**WHAT TO WORK ON:** Copy all lines containing the string "height" from the records below.

---*---

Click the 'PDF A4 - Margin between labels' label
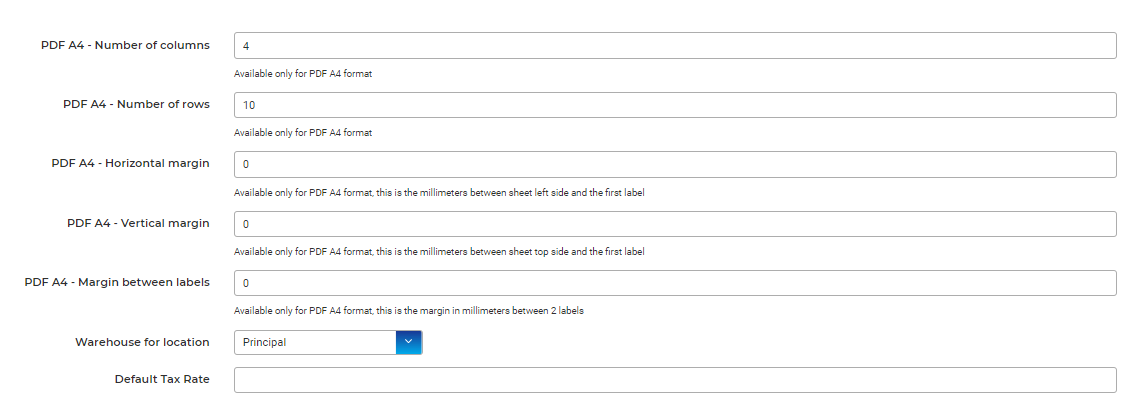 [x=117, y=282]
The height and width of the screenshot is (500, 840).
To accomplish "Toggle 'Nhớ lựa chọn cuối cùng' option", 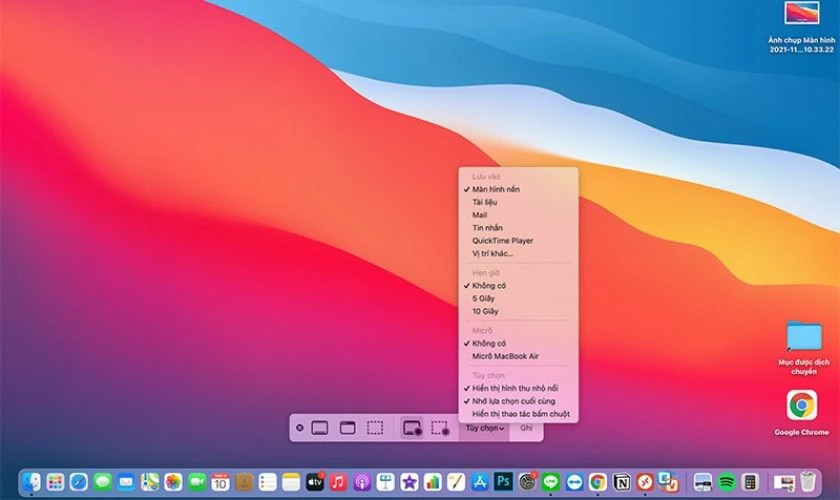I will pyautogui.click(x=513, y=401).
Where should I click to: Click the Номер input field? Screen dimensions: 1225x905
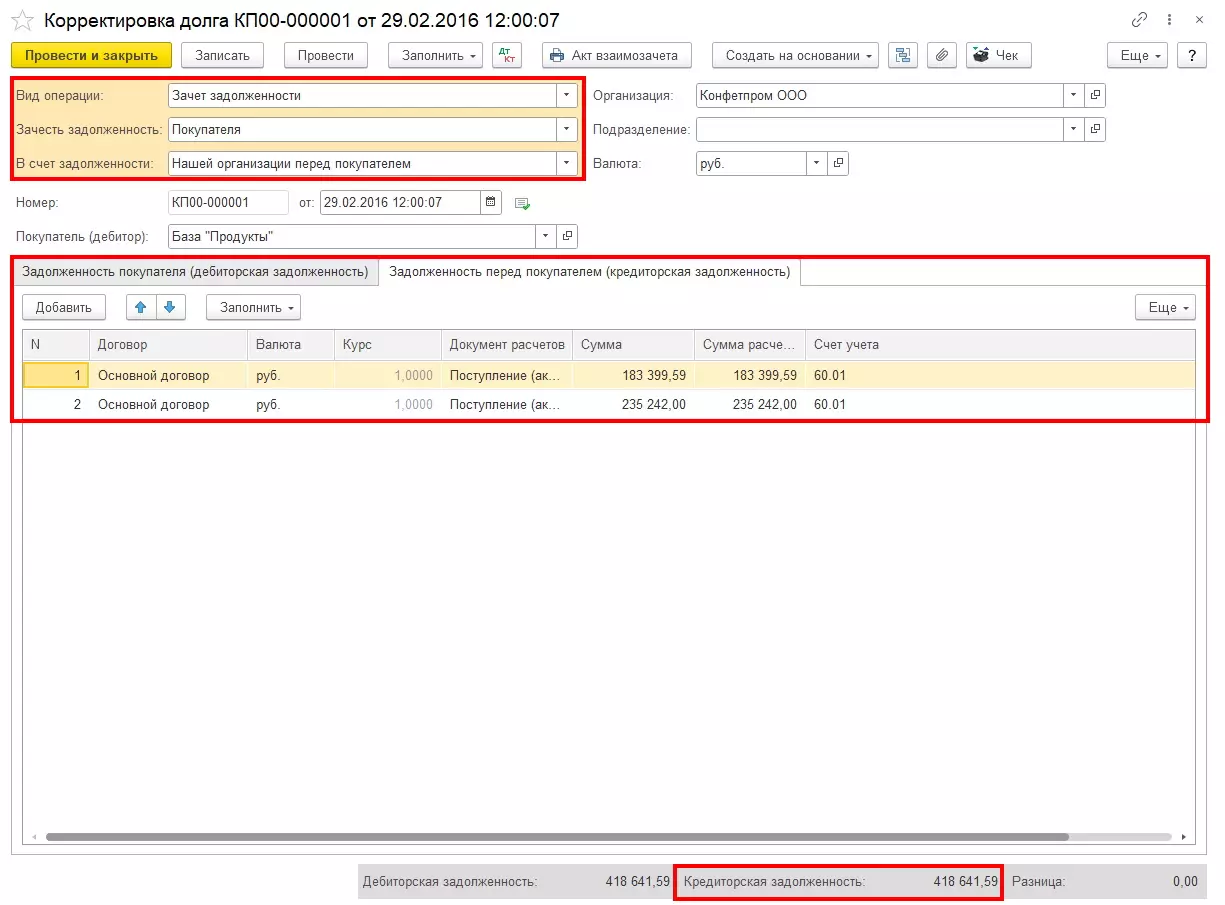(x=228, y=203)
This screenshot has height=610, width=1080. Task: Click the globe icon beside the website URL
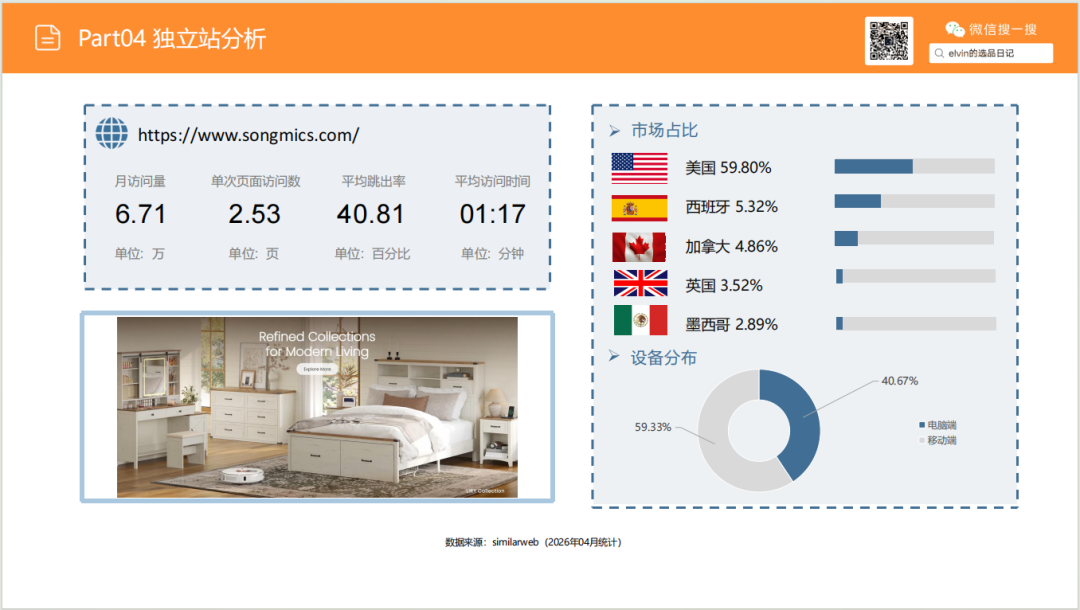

---*---

**EXPECTED ANSWER:**
The height and width of the screenshot is (500, 840).
This screenshot has height=610, width=1080. Task: Click the globe icon beside the website URL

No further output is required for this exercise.